Evaluate population proportions and variances against textbook hypothesis tests. This toolkit covers one-proportion z-tests, two-proportion comparisons, chi-square variance tests, and F-tests for variance ratios. Each module outputs the test statistic, degrees of freedom, p-value, critical region, effect size, and a narrated step-by-step summary.

1. Select Test Type

Tail Direction

For chi-square and F tests, the two-tailed option doubles the more extreme tail probability.

Significance Level (α)

Custom α must be between 0.001 and 0.25.

2. Provide Sample Information

Formula Reference

One-proportion z-test

\\[ z = \dfrac{\hat{p} - p_0}{\sqrt{p_0(1 - p_0)/n}}, \qquad \hat{p} = \tfrac{x}{n} \\]

Two-proportion z-test

\\[ z = \dfrac{(\hat{p}_1 - \hat{p}_2) - \Delta_0}{\sqrt{\hat{p}(1 - \hat{p})(1/n_1 + 1/n_2)}}, \quad \hat{p} = \tfrac{x_1 + x_2}{n_1 + n_2} \\]

Chi-square variance test

\\[ \chi^2 = \dfrac{(n - 1)s^2}{\sigma_0^2}, \qquad \text{df} = n - 1 \\]

F variance ratio test

\\[ F = \dfrac{s_1^2}{s_2^2}, \qquad \text{df}_1 = n_1 - 1,\ \text{df}_2 = n_2 - 1 \\]
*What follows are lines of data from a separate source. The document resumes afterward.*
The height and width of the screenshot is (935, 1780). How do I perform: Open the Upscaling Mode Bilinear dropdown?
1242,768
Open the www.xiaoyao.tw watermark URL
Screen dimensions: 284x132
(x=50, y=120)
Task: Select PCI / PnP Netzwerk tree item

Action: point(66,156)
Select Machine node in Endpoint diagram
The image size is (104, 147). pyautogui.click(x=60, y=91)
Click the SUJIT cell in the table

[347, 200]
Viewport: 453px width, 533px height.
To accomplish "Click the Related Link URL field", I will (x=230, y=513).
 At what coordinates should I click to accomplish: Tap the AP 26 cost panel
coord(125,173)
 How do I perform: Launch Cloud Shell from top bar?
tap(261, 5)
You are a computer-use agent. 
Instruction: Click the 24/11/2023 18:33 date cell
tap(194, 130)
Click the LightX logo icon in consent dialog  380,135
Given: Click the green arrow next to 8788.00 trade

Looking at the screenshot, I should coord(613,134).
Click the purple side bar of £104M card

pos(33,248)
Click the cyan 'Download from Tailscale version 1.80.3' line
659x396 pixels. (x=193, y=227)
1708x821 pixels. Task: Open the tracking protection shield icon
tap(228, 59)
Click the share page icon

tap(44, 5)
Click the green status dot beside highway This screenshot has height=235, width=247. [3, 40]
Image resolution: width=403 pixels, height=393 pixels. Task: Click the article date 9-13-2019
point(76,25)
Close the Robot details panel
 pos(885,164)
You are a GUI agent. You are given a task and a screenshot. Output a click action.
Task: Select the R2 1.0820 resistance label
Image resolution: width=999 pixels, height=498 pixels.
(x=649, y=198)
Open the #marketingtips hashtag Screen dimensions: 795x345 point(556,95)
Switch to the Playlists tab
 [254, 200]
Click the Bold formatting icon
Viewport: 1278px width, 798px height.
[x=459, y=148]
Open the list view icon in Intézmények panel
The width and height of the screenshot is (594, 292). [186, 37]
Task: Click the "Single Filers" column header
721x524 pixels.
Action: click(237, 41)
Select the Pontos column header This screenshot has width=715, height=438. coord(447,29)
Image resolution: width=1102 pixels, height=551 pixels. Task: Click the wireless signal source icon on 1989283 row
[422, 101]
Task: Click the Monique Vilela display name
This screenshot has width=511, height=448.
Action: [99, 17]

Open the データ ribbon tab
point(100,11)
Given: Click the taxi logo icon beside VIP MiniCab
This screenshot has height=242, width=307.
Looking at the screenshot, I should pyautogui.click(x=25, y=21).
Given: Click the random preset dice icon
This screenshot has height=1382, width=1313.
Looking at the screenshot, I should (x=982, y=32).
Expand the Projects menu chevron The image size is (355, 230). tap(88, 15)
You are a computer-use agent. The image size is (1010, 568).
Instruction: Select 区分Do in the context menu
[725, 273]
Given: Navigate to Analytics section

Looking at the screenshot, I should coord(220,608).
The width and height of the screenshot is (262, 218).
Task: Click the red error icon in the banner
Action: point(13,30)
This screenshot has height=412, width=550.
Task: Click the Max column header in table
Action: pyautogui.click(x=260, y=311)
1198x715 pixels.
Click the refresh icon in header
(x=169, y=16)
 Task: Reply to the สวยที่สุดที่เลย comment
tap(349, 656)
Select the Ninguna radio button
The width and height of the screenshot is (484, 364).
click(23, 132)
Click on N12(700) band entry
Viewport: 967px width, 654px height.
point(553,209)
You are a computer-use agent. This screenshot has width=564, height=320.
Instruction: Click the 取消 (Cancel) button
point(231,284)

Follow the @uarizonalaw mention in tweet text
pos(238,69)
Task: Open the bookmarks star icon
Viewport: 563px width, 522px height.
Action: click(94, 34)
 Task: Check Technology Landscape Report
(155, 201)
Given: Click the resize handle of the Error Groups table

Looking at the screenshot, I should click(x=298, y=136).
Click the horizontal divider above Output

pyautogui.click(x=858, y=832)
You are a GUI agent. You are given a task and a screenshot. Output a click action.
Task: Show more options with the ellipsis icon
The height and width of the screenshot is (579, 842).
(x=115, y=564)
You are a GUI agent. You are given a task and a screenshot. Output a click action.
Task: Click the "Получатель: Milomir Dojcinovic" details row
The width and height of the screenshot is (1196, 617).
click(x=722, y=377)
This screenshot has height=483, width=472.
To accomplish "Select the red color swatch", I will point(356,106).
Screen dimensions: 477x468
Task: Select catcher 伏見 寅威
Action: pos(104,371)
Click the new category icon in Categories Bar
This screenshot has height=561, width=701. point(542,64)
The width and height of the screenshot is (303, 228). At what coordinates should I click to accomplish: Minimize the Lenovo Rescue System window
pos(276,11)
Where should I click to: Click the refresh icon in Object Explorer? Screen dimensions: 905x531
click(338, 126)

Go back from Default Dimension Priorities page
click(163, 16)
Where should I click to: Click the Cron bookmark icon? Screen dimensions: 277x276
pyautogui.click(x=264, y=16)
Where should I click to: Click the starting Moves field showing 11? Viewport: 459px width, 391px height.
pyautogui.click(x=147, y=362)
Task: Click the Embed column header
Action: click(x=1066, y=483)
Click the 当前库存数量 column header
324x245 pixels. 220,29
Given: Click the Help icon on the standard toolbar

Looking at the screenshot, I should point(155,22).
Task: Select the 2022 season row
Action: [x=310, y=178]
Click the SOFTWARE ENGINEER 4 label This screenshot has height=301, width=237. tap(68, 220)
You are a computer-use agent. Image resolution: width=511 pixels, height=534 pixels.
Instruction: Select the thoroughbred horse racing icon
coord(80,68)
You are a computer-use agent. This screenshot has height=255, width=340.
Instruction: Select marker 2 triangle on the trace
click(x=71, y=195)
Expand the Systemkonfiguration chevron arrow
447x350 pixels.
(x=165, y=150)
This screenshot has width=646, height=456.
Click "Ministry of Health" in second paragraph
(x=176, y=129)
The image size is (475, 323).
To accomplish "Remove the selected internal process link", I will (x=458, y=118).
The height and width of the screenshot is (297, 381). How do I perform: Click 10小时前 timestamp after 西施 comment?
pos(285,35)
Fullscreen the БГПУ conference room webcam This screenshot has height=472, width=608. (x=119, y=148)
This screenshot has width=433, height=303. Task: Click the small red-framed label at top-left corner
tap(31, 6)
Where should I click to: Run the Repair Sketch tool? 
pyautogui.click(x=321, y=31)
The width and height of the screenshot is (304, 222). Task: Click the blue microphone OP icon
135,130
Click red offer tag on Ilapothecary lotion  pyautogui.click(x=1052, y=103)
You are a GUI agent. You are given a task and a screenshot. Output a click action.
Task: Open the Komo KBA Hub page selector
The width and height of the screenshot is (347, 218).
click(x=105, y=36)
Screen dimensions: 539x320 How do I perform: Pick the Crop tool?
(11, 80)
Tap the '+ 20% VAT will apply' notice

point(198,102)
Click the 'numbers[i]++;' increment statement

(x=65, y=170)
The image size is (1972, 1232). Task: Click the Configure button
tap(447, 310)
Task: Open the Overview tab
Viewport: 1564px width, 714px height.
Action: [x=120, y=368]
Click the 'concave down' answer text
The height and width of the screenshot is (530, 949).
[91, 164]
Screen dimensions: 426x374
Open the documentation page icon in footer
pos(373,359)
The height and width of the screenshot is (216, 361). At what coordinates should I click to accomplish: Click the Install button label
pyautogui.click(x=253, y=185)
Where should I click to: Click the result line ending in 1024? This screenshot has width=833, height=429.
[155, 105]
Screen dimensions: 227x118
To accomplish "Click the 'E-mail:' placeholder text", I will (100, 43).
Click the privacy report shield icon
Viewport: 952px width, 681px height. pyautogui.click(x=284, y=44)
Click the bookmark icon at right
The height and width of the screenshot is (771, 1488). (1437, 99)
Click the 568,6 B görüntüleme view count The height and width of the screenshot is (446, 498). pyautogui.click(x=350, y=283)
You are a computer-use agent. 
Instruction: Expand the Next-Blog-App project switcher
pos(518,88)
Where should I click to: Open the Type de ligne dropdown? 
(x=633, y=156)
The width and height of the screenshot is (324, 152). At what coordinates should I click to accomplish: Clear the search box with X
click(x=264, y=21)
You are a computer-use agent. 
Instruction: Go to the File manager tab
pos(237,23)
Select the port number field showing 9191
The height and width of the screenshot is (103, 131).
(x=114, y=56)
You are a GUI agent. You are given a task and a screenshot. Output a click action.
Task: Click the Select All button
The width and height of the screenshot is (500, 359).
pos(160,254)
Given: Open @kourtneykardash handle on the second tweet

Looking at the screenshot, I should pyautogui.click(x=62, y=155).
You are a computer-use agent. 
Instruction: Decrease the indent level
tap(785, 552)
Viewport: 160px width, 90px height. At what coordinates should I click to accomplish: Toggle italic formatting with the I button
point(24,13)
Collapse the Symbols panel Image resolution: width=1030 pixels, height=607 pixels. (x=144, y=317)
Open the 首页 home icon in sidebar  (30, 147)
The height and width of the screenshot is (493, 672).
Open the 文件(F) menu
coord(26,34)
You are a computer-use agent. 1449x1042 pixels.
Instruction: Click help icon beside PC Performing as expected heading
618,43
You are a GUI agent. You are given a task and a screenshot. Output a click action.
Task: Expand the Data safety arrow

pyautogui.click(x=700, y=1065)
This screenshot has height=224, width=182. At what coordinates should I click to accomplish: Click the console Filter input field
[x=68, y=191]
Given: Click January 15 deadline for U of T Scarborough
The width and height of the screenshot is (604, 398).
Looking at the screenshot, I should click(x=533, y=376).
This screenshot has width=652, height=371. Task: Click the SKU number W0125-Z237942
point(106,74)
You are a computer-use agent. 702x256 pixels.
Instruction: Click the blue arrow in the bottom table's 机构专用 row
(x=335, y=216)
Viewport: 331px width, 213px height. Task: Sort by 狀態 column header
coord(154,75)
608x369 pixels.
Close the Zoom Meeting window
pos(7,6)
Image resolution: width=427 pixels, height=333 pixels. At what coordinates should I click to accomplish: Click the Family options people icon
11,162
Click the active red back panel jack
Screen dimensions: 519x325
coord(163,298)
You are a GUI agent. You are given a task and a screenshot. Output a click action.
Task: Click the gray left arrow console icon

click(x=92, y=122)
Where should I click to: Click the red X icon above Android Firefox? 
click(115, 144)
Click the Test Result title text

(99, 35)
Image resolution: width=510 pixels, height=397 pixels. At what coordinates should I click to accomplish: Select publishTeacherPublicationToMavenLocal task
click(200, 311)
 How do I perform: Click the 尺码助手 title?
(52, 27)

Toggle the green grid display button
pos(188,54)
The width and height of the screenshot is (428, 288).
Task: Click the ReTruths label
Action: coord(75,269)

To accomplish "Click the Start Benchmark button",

How to Use This Calculator

  1. Choose the test that aligns with your data type (proportion or variance) and study design.
  2. Enter the requested counts, sample sizes, or standard deviations. Ensure variances are positive and sample sizes are integers.
  3. Select the alternative hypothesis direction and set the significance level \\(\alpha\\).
  4. Click “Run Test” to obtain the statistic, p-value, decision, and effect-size interpretation.
  5. Review the step-by-step summary and references to communicate your findings accurately.

References

  • Agresti, A., & Finlay, B. (2009). Statistical Methods for the Social Sciences (4th ed.). Pearson.
  • Casella, G., & Berger, R. L. (2002). Statistical Inference (2nd ed.). Duxbury.
  • Montgomery, D. C., & Runger, G. C. (2014). Applied Statistics and Probability for Engineers (6th ed.). Wiley.
  • Wackerly, D. D., Mendenhall, W., & Scheaffer, R. L. (2008). Mathematical Statistics with Applications (7th ed.). Cengage.

Disclaimer

Ensure conditions for normal approximations (e.g., \\(np_0\\) and \\(n(1 - p_0)\\) ≥ 5 for proportion tests) and independence are satisfied. Variance tests assume normal populations; results may be sensitive to deviations from normality.